We focused on classifying the genetic forces active at different ranges of the mutational spectrum. A “reasonable” presumption might be that at the lower end of the mutational spectrum, there exists a “neutral foam” that is affected by mutation and drift, counteracting each other and creating a barrier, prohibiting the evolutionary process from dying out (see further on). Moving further up the frequency spectrum, one might expect forces related to competition and selection show their presence, with negative selection increasing with the size of the VOC genome population and accumulation of deleterious mutations.
As evident from
Figure 9, we observe the agreement of the lowest-frequency mutation SFS with the Griffiths–Tavaré theory [
22] under the Infinite Sites Model (ISM) and neutrality. This is consistent with the results of IAM testing; the numbers of single-copy haplotypes agree with two models under neutrality, though further terms diverge (
Figure 14). If we widen the frequency range, we observe the SFS to be much more consistent with the Tung–Durrett model (
Figure 11 and
Figure 12), assuming clone competition and selection [
23]. The coefficients of the fitting model indicate the possibility of selection acting to promote the gradual growth slowdown, as observed in the history of the VOC.

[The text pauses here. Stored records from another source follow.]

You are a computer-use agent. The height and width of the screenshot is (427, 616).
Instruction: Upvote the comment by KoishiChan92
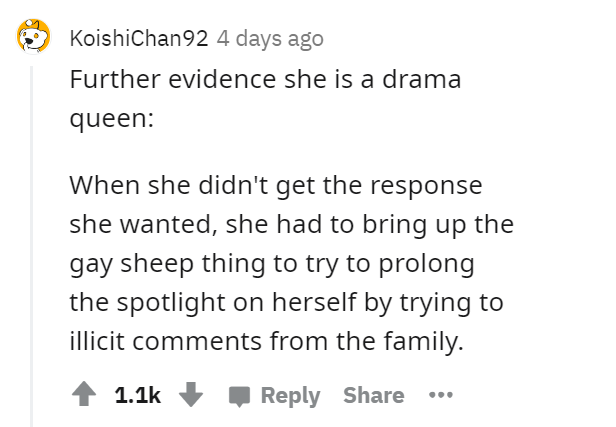pos(84,394)
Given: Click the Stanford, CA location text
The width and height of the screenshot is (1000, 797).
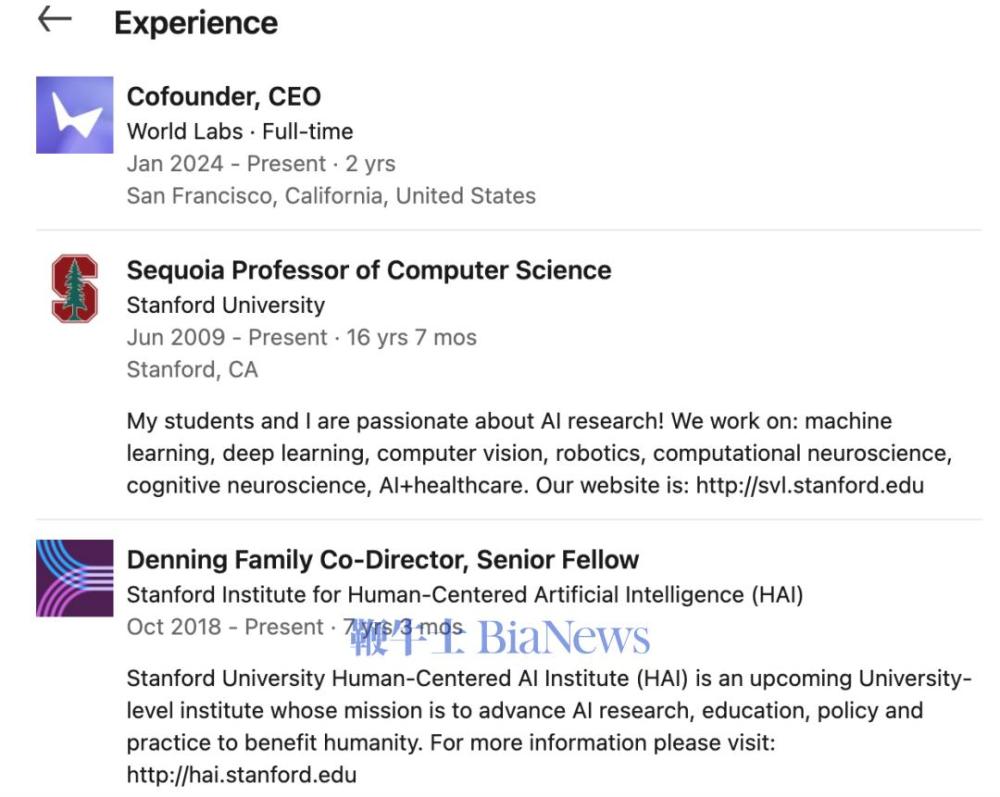Looking at the screenshot, I should point(192,370).
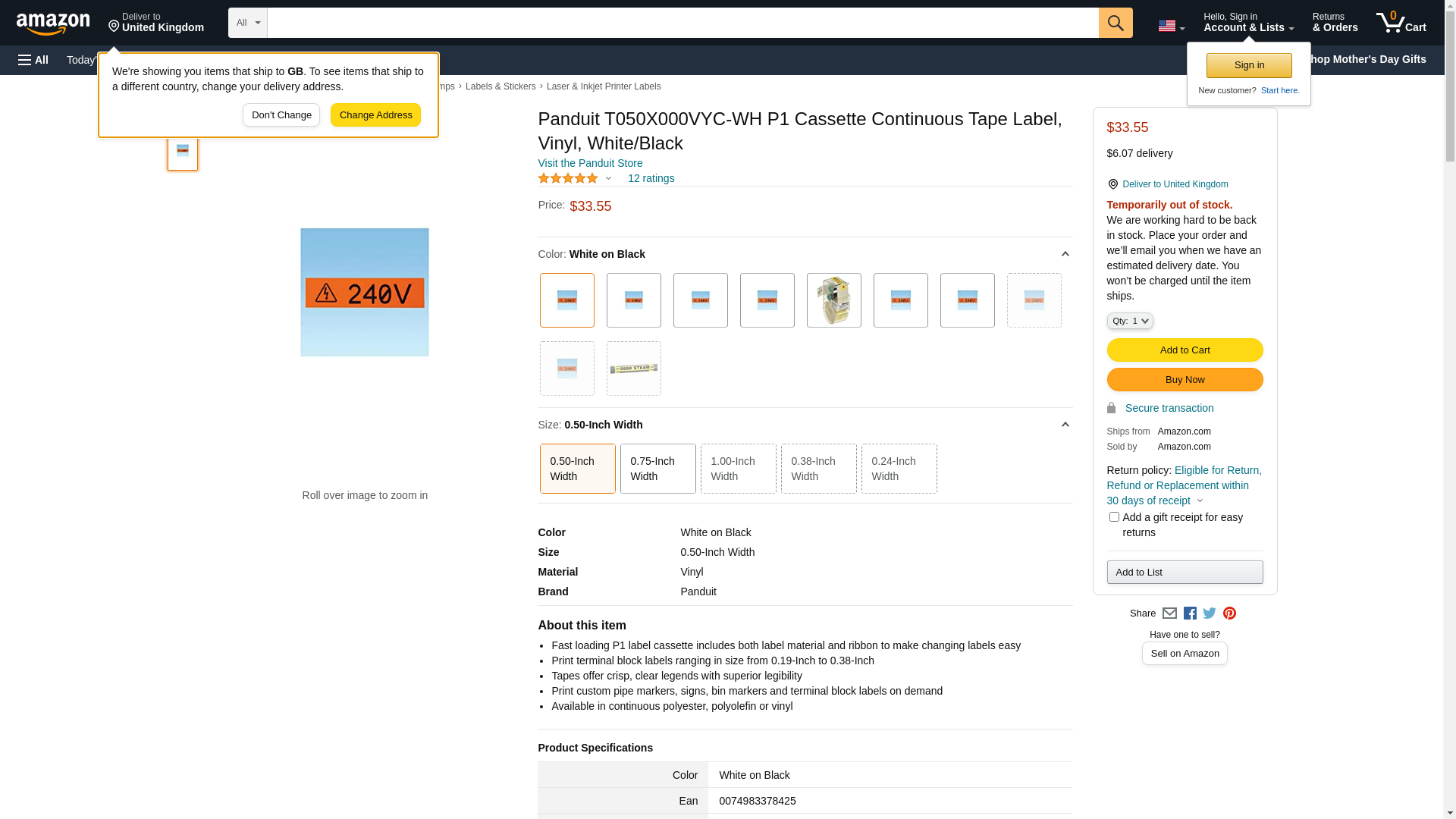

These results add up to a model of genomic evolution, which partly fits into the classical drift barrier ideas. Classically, drift barrier prevents the mutations from dominating fitness change too easily, as explained in a body of theoretical work in the field of evolutionary genetics, such as [
49,
50,
51]. These papers concern the interplay among mutation, drift and selection, in the absence of recombination (asexual reproduction), where epistasis plays a major role. In our case, a somewhat different barrier, arguably present at the bottom of the mutation frequency spectrum, contributes to injecting mutants, which becomes successful, but then their growth rate decays and they are replaced by others. Certain observations, such as mutations “bands” persistent over the epidemic history, suggest the contribution of genetic forces different from mutation, drift and selection, including recombinations and other genome transformations.
As already mentioned, Neher [
5] reviewed the mechanisms of new strain formation in influenza A and HIV-1 viruses and emphasized the exceptional nature of the dichotomous pattern of SARS-CoV-2 evolution with step-wise evolution within clades or variants and atypical bursts of evolution leading to new VOC [
47,
48]. Furthermore, [
5] concluded that a difference in evolutionary rate is only seen for non-synonymous changes, while the rate of synonymous evolution within variants was compatible with that seen between variants. The paper also systematized the knowledge regarding substitution types, leading to new adaptations. These conclusions do not contradict our finding of neutrality at the lowest frequencies of the SFS and gradually picking up negative selection at the mid-range frequencies, as documented in
Figure 9,
Figure 10,
Figure 11 and
Figure 12. To synthesize our findings and contribute to the discussion regarding mechanisms of adaptation leading to wave-form succession of the VOC, we proposed a Tug-of-War-type model (see [
34] and
Section 2.6 for details) in which new variants (clones) stem from rare advantageous driver mutations, and then acquire neutral or disadvantageous passenger mutations which gradually reduce the fitness of the variant, which can be then outcompeted by a new variant due to other driver mutations. Although the current version is a “toy” model, and lacks the resolution necessary for predictive power, it reproduces the succession of clones resembling the Alpha, Beta and Delta pattern (
Figure 15) and provides a mathematically consistent mechanism of VOC emergence and replacement.